Los miserables


La elaboración y publicación del Informe Chilcot acreditan que el standard de calidad democrática de Gran Bretaña es muy superior al de nuestro país. En España aún no es posible una investigación oficial, promovida por las instituciones, sobre los crímenes del franquismo, las zonas oscuras de la Transición (Montejurra, 23-F, GAL ...) y mucho menos, la participación de nuestro ejército en la invasión de Irak.

No es que el trabajo coordinado por John Chilcot aporte grandes novedades, pero cumple la función profiláctica de demostrar fehacientemente que lo que llevan sosteniendo desde el principio quienes se opusieron a la guerra, siempre fue cierto.
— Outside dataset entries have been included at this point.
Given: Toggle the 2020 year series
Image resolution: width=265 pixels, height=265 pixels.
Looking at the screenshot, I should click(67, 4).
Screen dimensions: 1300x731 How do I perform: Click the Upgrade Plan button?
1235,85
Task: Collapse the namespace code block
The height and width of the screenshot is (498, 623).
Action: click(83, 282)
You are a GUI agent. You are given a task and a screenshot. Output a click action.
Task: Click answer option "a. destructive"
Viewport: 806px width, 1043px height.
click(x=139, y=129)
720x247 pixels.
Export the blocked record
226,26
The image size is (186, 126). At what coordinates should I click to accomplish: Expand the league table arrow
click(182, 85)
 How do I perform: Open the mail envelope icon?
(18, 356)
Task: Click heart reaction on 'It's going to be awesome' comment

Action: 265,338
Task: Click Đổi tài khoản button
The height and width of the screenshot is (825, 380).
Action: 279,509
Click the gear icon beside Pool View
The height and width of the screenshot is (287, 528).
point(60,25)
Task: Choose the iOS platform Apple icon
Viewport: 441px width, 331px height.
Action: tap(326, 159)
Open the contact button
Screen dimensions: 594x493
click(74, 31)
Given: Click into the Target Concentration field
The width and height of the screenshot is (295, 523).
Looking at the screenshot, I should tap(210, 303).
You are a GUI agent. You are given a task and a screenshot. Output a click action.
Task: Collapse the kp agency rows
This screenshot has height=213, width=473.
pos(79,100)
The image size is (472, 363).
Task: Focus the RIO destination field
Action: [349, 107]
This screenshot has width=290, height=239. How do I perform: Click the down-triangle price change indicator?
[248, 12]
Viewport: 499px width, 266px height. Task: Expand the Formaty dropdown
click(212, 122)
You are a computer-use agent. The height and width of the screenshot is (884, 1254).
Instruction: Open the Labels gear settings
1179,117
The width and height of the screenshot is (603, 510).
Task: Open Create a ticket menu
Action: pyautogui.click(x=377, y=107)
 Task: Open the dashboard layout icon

Y que todo lo que dijeron Bush, Blair y Aznar en relación a las famosas armas de destrucción masiva y la amenaza que el régimen de Sadam suponía para la seguridad mundial fue un cúmulo de mentiras dirigidas a manipular a la opinión pública e intentar condicionar la posición de Naciones Unidas.

Cuando el 16 de marzo de 2003 se reunió el trío de las Azores, con Durâo Barroso como anfitrión, hacía ya semanas que habían tomado la decisión de realizar la invasión y, todas los encuentros, declaraciones e informes que previamente se habían producido tenían como único objetivo lograr para aquélla la cobertura de un acuerdo favorable del Consejo de Seguridad de la ONU. Tras constatar que la posición de Francia, Rusia y China hacía imposible conseguir una coartada con apariencia de ser acorde al  Derecho Internacional, los mandatarios de USA, Gran Bretaña y España se encontraron exclusivamente para dar luz verde al inicio de las operaciones y lanzar, una vez más, el mensaje de que el objetivo que buscaban era dotar a Irak de un Gobierno respetuoso con los derechos humanos.

Ejecutado Sadam, que era un dictador como lo fue Franco, destruida la economía y las infraestructuras del país, producida la muerte de más de ciento cincuenta mil civiles, exacerbada la división y el enfrentamiento sectario, promovido el surgimiento del DAESH y saqueado los recursos naturales, es evidente que hoy la calidad de vida de la mayoría de la población, hasta la primera guerra del Golfo de las más elevadas de la zona, se ha desplomado hasta el nivel de mera supervivencia y que Irak no disfruta de un Gobierno respetuoso con los derechos humanos, sino uno de los más corruptos del mundo.

Estos son los logros de la invasión y por ello, resultó inevitable que Blair, que sin embargo sigue defendiendo su decisión, haya pedido perdón. No lo han hecho ni Bush, ni Aznar. El presidente de FAES que ya en su momento dejó entrever las razones profundas de la guerra, cuando afirmó que la participación española era imprescindible para que nuestras empresas pudiesen participar después en el negocio de la reconstrucción de Irak, por mucha sangre que ello haya costado, jamás va a someter a revisión su mezquino momento de gloria como líder mundial, eso sí, subalterno.

La pérdida del Gobierno por el PP en el 2004 y la subsiguiente retirada de las tropas españolas seguramente redujeron la participación de España en el reparto del botín, lo cual debiera ser motivo de orgullo para nuestra sociedad. Hay, sin embargo razones fundadas, para pensar que alguna de nuestras multinacionales si pudo repartir «dividendos de sangre» y que ello pueda tener alguna relación con el dinero en paraísos fiscales recientemente detectado a quien era responsable de la Embajada española en los primeros años de la ocupación.

Si de la soberbia de Aznar no se puede esperar nada más que el sostenella y no enmendalla, de quien tuvo como responsable de la cartera de Defensa,  premiado después con la embajada en Londres, hemos recibido una respuesta a lo recogido en Informe Chilcot coherente con su probada inteligencia y veracidad: «España no participó en la guerra de Irak». Así demuestra su respeto por el riesgo que corrieron los 2600 militares enviados y por los 11 que cayeron. El mismo respeto que en su día demostró por las víctimas del Yakolev en el que regresaban soldados españoles de Afganistán.

La derrota electoral de 2004 ya fue una condena de estos personajes por el electorado. Pero falta el enjuiciamiento formal de sus crímenes, a poder ser, antes del juicio final.